-- Supplied entries follows --

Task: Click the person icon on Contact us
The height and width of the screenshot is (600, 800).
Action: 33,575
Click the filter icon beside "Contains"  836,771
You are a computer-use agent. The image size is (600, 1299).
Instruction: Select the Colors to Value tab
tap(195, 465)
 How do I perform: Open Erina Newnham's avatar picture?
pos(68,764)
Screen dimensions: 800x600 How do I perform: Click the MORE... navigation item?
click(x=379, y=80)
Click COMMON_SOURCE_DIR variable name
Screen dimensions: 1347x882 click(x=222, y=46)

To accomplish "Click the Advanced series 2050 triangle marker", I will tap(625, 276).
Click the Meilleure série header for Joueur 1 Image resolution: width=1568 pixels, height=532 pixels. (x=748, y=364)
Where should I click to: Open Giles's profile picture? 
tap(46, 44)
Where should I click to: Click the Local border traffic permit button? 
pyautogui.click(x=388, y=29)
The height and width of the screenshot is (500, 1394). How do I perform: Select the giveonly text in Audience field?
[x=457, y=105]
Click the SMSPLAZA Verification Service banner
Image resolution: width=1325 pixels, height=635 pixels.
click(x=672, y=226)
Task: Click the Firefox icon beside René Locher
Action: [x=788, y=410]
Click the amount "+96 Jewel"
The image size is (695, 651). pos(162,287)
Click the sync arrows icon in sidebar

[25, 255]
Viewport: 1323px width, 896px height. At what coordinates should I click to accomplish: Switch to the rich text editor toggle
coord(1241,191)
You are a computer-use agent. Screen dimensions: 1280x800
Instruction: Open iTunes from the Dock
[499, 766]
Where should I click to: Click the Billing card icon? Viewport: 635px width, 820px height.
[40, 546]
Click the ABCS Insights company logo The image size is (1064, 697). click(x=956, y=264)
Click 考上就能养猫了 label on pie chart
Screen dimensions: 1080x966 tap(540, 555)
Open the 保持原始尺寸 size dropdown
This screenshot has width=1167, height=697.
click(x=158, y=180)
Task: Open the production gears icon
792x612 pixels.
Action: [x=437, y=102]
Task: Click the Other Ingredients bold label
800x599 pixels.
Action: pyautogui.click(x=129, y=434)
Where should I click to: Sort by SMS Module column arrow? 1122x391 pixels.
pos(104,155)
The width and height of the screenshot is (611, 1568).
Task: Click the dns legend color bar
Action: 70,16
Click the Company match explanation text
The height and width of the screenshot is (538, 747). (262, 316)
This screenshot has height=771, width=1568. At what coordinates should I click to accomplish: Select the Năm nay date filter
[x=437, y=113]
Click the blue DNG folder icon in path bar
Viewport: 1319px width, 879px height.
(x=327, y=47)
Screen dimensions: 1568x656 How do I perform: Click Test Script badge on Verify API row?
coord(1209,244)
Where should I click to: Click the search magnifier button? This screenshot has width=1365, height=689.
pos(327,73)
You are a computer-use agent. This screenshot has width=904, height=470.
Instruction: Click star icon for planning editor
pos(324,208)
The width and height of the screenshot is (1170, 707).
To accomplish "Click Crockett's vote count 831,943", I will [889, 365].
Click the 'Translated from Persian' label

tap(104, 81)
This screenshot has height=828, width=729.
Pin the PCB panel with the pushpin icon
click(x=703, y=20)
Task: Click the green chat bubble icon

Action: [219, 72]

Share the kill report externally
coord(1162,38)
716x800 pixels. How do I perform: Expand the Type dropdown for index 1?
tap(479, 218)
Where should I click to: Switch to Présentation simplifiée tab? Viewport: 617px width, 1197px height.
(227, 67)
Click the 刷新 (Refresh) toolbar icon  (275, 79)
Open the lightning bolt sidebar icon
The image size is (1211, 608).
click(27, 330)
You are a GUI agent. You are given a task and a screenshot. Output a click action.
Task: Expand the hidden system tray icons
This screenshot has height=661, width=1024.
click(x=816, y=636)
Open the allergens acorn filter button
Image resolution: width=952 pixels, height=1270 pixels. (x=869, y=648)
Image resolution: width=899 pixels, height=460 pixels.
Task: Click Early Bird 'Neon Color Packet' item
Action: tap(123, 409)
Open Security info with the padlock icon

-- Supplied entries concluded --

* [What you need to do] Taking the lines above, repeat exactly those from the line that contains "How do I perform: Open" through the line that contains "Click the Meilleure", and both of those lines as well. Include nothing else.

* [Answer to this exercise]
 How do I perform: Open Erina Newnham's avatar picture?
pos(68,764)
Screen dimensions: 800x600 How do I perform: Click the MORE... navigation item?
click(x=379, y=80)
Click COMMON_SOURCE_DIR variable name
Screen dimensions: 1347x882 click(x=222, y=46)

To accomplish "Click the Advanced series 2050 triangle marker", I will tap(625, 276).
Click the Meilleure série header for Joueur 1 Image resolution: width=1568 pixels, height=532 pixels. (x=748, y=364)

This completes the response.